Decorridos seis meses desde o início do ano de 2019, é cada vez com mais segurança que o Governo de António Costa se encaminha para as eleições legislativas com as contas públicas controladas. O primeiro semestre registou, em contabilidade pública, um défice de 536 milhões de euros, o que representa uma significativa melhoria de 2.117 milhões face ao período homólogo.
A melhoria apresentada advém essencialmente do crescimento da receita (7,2%), que consegue suplantar o crescimento da despesa (1,5%). Este não é um comportamento totalmente inesperado, dadas as medidas que foram sendo implementadas ao longo dos quatro anos desta legislatura. De acordo com a análise disponibilizada pelo Governo relativamente à execução das medidas do seu programa, ao ser analisada, por exemplo, a área das Finanças, observa-se que das 10 principais medidas da legislatura só apenas a décima “Exercício da Revisão de Despesa” prevê um aumento do controlo da despesa e não um aumento inevitável da mesma.

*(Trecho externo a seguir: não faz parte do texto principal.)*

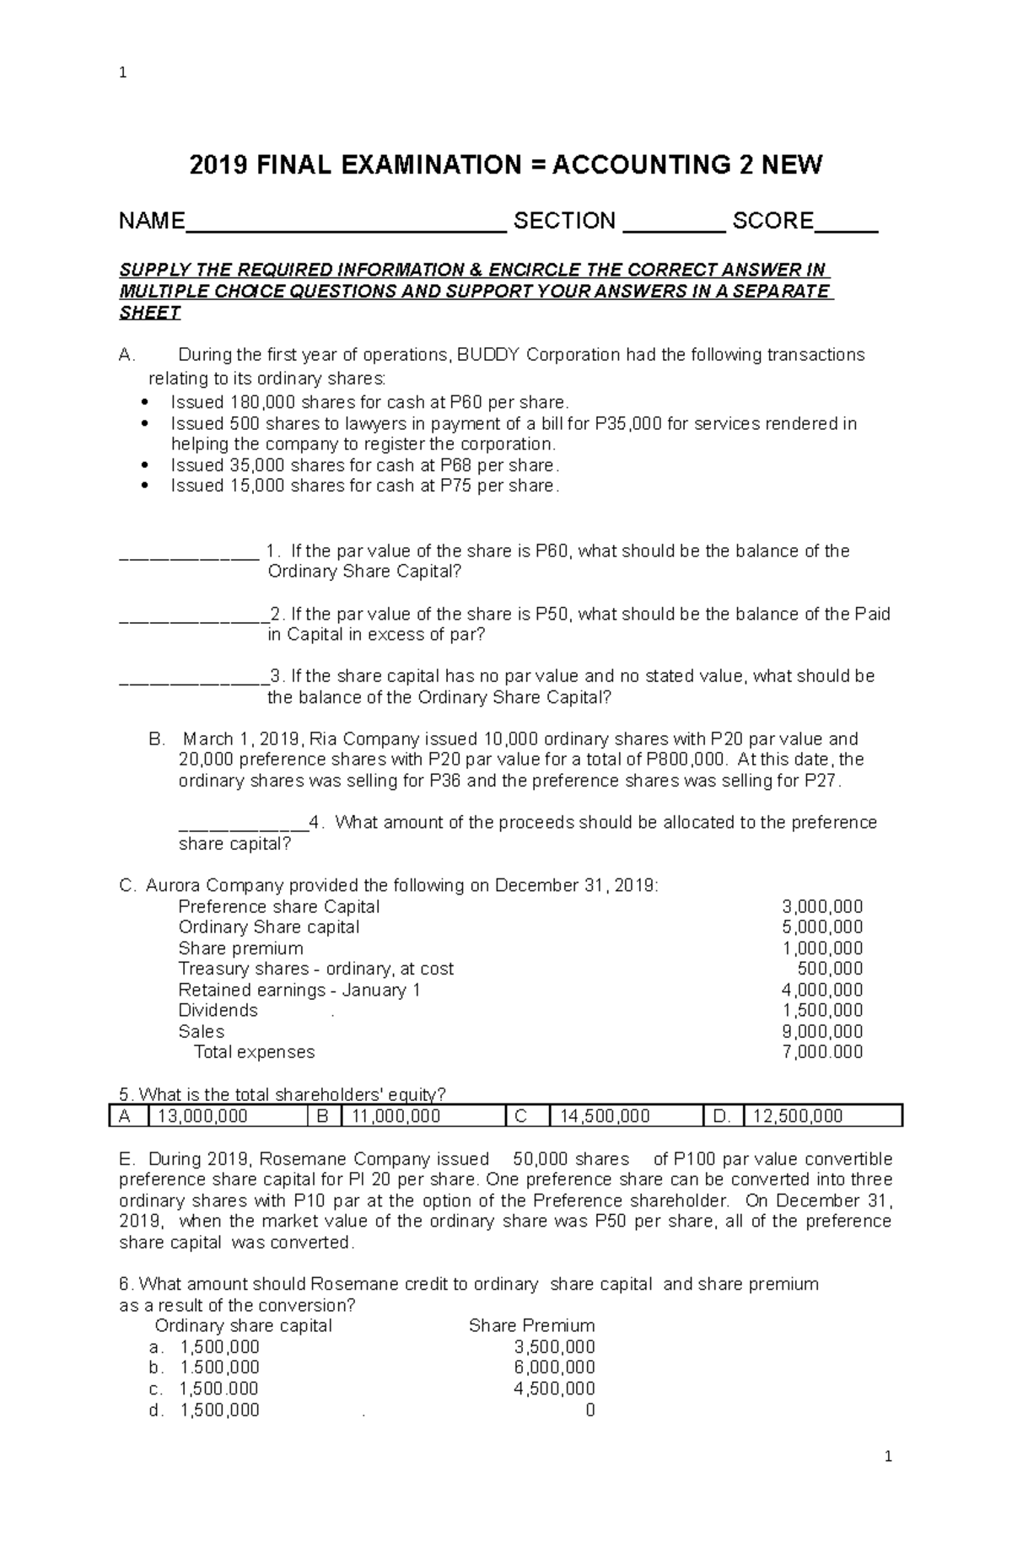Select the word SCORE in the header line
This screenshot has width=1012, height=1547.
click(x=772, y=221)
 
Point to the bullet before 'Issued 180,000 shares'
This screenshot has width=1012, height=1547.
click(x=147, y=403)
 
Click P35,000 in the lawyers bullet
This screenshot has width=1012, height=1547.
click(x=628, y=423)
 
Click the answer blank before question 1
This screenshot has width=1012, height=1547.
click(x=189, y=556)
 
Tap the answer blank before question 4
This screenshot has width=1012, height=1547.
click(x=243, y=828)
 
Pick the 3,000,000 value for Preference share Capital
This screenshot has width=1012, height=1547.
click(x=822, y=907)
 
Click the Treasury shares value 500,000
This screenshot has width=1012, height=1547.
click(x=830, y=969)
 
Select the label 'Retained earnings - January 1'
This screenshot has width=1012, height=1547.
click(x=299, y=990)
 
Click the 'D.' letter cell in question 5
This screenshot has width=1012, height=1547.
click(x=722, y=1116)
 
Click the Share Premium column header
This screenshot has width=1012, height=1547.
click(x=531, y=1326)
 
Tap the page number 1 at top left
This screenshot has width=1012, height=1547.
click(x=123, y=73)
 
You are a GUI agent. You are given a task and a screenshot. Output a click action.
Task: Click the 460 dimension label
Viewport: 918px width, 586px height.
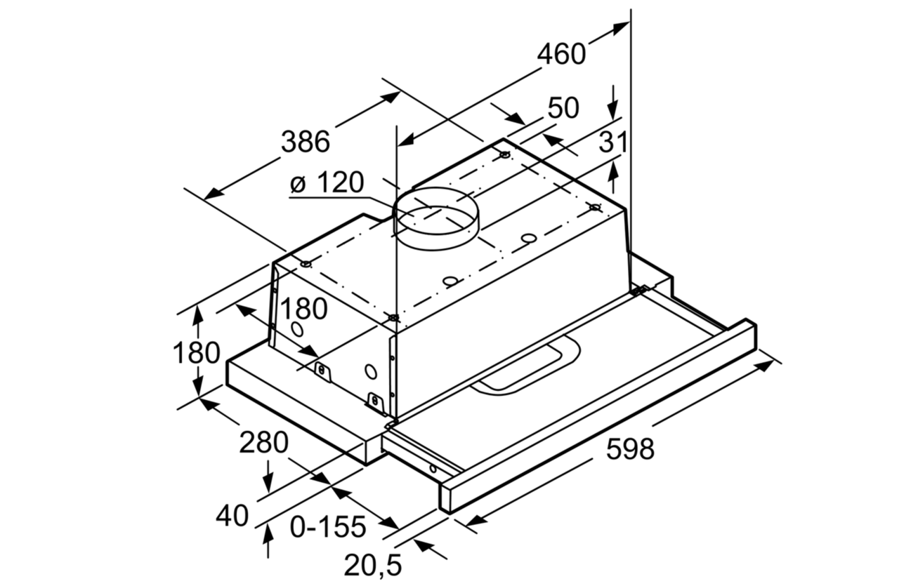pyautogui.click(x=561, y=53)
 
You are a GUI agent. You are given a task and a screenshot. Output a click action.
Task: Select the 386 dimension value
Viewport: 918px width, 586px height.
pyautogui.click(x=305, y=142)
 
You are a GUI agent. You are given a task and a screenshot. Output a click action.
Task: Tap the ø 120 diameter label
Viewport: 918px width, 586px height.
pyautogui.click(x=327, y=184)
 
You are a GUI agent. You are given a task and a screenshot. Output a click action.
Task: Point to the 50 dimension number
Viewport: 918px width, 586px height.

Com a divulgação dos últimos dados é possível inferir uma primeira estimativa para o défice de 2019 – apesar de ainda muito preliminar e com um longo percurso a explorar até ao final do ano, com possíveis surpresas. Caso se mantenha a trajetória de rigor orçamental e crescimento da atividade económica e do emprego, o Institute of Public Policy encontra-se mais otimista que o Governo, estimando um saldo orçamental positivo na ordem dos 0,16%, em contabilidade nacional, e excluindo o efeito dos 602 milhões de euros que melhoram o saldo, mas que não têm impacto em contabilidade nacional.
Relembre-se que a estimativa apresentada pelo Governo, tanto no Orçamento do Estado como no Programa de Estabilidade, para o ano de 2019 era um défice de 0,2%. Como é, assim, possível apresentar uma estimativa (ainda que a seis meses do final do ano) que prevê um saldo positivo?
Importa olhar para alguns desvios orçamentais desde já relevantes que permitem tal comportamento, bem como para as consequências que cada um acarreta.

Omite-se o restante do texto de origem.